Once published, people seem to forget that an article could have been exploratory.

In fact, do authors make it easy for a reader to see whether a work was exploratory?

• I went on a rant about publication, but deleted it before I posted it. Basically, refereed journal publication is crap on a stick. Put all your data and code and your opinions about it on a site like Github. The only thing refereed journal articles add is a dick-measuring contest to help decide which monkey gets the grant funding bananas.

• > The only thing refereed journal articles add is a dick-measuring contest to help decide which monkey gets the grant funding bananas.

I have a new favorite mixed metaphor :-)

3. Hi Andrew. Thanks for the post!

In fact, we now have oodles of plots for how the Teletherms evolve at each station (using 10, 25, and 50 year averages).

Links to these and three example plots are shown here:
http://compstorylab.org/share/papers/dodds2015c/places.html

And we’re going to add these graphs to the bottom of the online site so that when you mouse over a station, a version of these time series will appear below the map.

Re having a model for Teletherms—well, that would be fantastic but this work is a start to opening up such a possibility. The regional variations are quite detailed so it would seem that local geography could come into play, and the work might move into quite specific modeling. The paper on the arXiv is a first public draft and I hope we make it clear that what we’re doing is describing something well, or attempting to.

4. My initial reaction to the paper is that I like it quite a bit. Two things that I’m still puzzling out:

1) Looking at the SE in Figs. 5a and 5b, there are dramatic swings in both Summer and Winter teletherms over relatively short geographic scales. For example, see MS, AL, and GA. What are the temperature changes associated with those shifts? Are the changes in max and min temp small, comparable, or large relative to other geographic regions where the teletherm exhibit less spatial variation?

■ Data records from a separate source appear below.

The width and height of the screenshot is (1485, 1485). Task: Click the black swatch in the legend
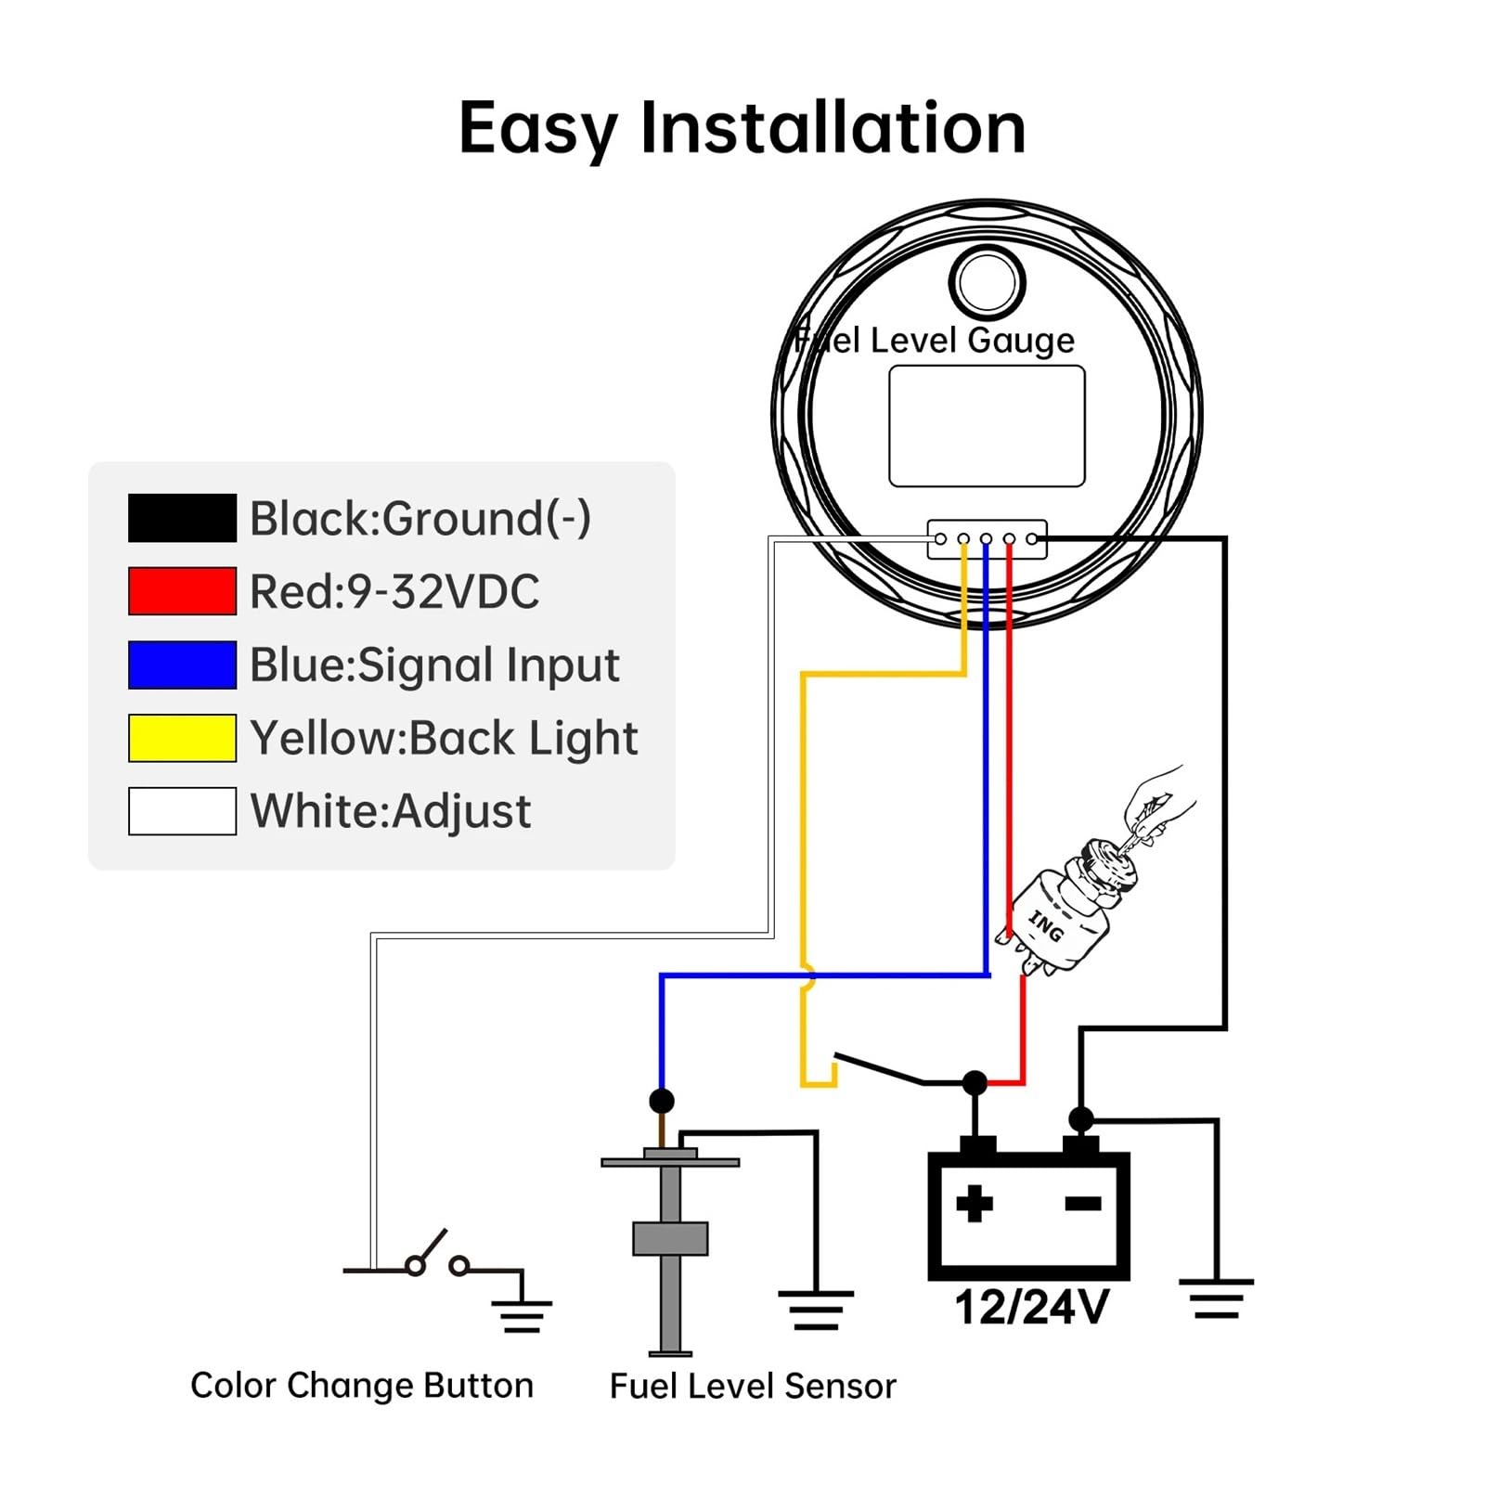pyautogui.click(x=182, y=518)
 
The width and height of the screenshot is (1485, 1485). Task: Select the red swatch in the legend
pyautogui.click(x=182, y=591)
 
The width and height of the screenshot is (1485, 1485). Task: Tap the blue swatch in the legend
pyautogui.click(x=182, y=665)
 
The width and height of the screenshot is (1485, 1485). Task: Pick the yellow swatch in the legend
pyautogui.click(x=182, y=738)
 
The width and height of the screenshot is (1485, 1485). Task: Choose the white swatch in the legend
pyautogui.click(x=182, y=811)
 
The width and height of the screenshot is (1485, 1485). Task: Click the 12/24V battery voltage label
pyautogui.click(x=1031, y=1307)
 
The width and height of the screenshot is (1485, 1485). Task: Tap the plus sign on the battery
pyautogui.click(x=975, y=1204)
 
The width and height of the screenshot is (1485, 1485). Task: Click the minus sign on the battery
pyautogui.click(x=1083, y=1204)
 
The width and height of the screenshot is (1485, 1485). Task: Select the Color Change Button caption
pyautogui.click(x=362, y=1385)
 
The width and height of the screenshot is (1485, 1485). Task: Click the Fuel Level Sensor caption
pyautogui.click(x=753, y=1386)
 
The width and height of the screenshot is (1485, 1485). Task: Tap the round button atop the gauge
pyautogui.click(x=987, y=282)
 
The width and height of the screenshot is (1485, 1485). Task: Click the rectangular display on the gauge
pyautogui.click(x=987, y=426)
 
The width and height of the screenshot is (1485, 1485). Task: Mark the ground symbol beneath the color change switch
pyautogui.click(x=522, y=1316)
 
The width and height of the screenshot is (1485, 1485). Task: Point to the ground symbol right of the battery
pyautogui.click(x=1216, y=1298)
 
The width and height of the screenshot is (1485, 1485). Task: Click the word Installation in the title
pyautogui.click(x=833, y=127)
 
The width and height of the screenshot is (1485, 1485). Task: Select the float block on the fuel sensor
pyautogui.click(x=670, y=1239)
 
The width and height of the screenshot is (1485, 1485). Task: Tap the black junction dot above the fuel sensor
pyautogui.click(x=662, y=1101)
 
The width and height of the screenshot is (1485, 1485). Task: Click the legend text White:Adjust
pyautogui.click(x=391, y=812)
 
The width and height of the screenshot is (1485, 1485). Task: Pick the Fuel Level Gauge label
pyautogui.click(x=934, y=341)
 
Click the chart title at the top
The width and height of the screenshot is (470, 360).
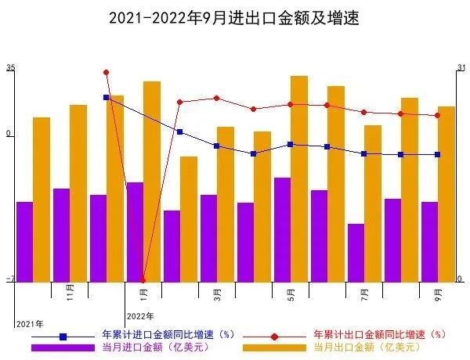pos(234,17)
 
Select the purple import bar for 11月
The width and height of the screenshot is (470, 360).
pos(61,234)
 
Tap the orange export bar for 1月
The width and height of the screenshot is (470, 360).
pos(152,181)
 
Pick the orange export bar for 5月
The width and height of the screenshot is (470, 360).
pos(298,178)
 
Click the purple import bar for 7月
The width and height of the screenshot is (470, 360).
pos(356,252)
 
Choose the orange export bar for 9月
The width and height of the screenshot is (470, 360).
pos(446,193)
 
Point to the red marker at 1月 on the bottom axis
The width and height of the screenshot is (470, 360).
pos(143,280)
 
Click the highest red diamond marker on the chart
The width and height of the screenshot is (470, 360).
pos(106,73)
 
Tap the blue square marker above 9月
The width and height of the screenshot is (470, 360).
pos(437,154)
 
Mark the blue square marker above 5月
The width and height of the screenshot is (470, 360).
pos(291,144)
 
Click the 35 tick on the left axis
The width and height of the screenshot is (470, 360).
pos(10,68)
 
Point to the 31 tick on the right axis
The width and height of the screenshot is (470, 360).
pos(461,68)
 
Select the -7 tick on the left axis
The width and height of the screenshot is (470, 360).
pos(10,280)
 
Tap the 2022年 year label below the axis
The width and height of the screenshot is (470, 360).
pos(140,315)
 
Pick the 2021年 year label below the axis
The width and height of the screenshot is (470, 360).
pos(30,323)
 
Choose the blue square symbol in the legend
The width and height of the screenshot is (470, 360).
pos(63,336)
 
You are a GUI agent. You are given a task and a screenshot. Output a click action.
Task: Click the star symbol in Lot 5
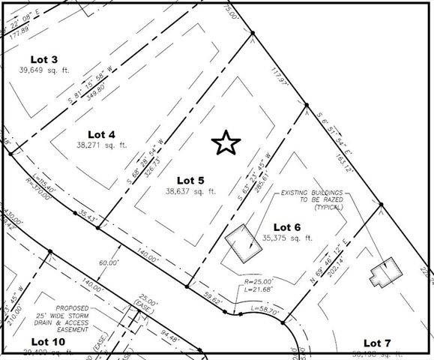pyautogui.click(x=226, y=142)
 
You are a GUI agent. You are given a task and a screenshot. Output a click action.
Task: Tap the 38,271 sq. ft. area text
pyautogui.click(x=102, y=146)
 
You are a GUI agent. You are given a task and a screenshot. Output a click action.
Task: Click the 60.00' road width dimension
pyautogui.click(x=109, y=262)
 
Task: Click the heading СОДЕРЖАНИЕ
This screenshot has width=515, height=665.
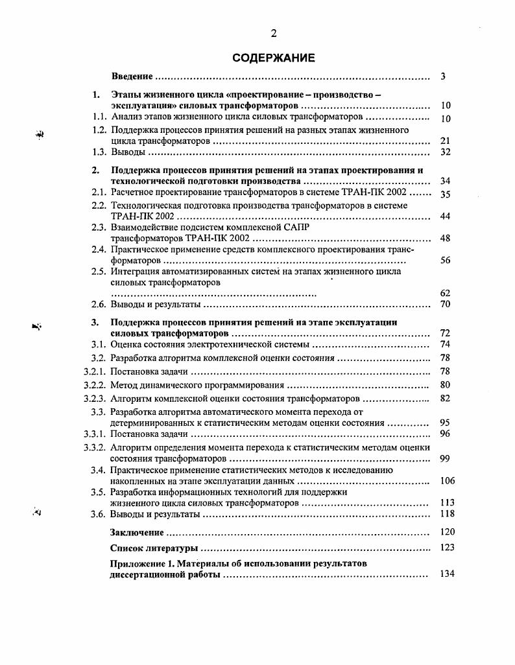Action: (274, 58)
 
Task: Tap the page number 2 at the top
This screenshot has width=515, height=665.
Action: (274, 34)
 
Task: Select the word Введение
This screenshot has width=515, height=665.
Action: (132, 76)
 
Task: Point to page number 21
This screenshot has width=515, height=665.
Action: (445, 141)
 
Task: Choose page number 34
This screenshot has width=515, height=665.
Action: (445, 181)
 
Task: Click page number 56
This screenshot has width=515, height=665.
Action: (445, 260)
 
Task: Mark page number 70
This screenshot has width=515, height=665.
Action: (445, 304)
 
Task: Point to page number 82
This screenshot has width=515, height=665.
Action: (445, 398)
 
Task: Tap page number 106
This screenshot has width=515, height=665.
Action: (447, 481)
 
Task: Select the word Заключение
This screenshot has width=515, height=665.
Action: (136, 532)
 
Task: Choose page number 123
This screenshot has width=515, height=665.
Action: (447, 548)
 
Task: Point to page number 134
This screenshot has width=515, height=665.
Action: (447, 574)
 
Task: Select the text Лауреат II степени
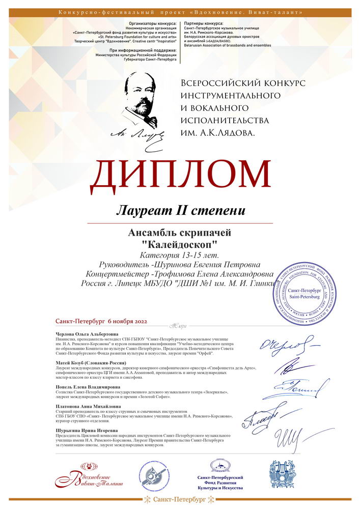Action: (x=180, y=210)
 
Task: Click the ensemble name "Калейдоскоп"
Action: (x=181, y=244)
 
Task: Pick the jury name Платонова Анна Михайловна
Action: (x=85, y=407)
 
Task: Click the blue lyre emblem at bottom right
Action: (x=283, y=473)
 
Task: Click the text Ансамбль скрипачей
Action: (x=181, y=233)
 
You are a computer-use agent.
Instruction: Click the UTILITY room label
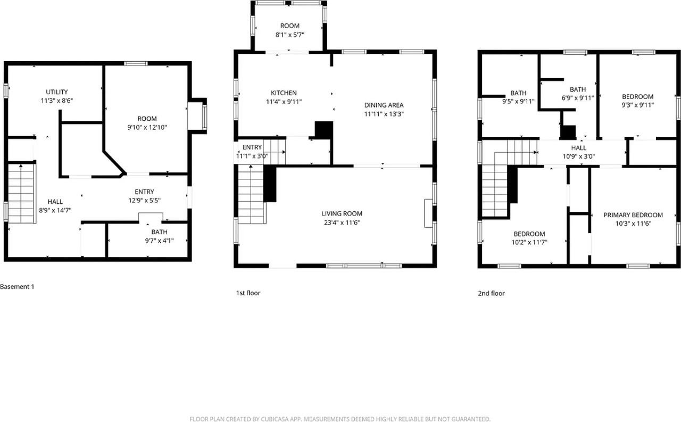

2) The main plots in Figs. 2 and 3 show average extreme temperature over a fifty-year period? That’s what I’m taking away from the text but there are low amplitude oscillations with period (roughly) a little less than a month. I’m really surprised that you’d month-scale oscillations in data averaged over a 50 year period. Am I misinterpreting the plot? If I’m not then what the origin of those oscillations?

• Rahul:

It’s one number per location and year. These one numbers can then be post-processed. It makes as much sense as summarizing each state legislative election by a “partisan bias” and “electoral responsiveness” numbers which can then be post-processed, to take an example from my own research.

The problem with (the usual use of) p-values is not that they are a data reduction. The problem is that a p-value isn’t much of a measure of anything useful. It’s not a particularly good data summary. As with sabermetrics, some data summaries are better than others.

5. Suppose you take the teletherm shifts and estimate a continuous surface using a thin plate spline*. And let’s say you compute a weight for each point which is a function the teletherm duration and/or the magnitude of the temperature change. What does that continuous surface look like?**

* GCV for determination of regularization parameter. Ref = http://www.image.ucar.edu/pub/nychka/manuscripts/OV1.pdf

** A TPS surface may not be the best choice as there can be very long range contributions to any given point. Maybe a kernel method or local 2D spline fit?

6. There are boundaries below (coldest) and above (hottest) which have incredibly important effects on plant growth in general and agriculture.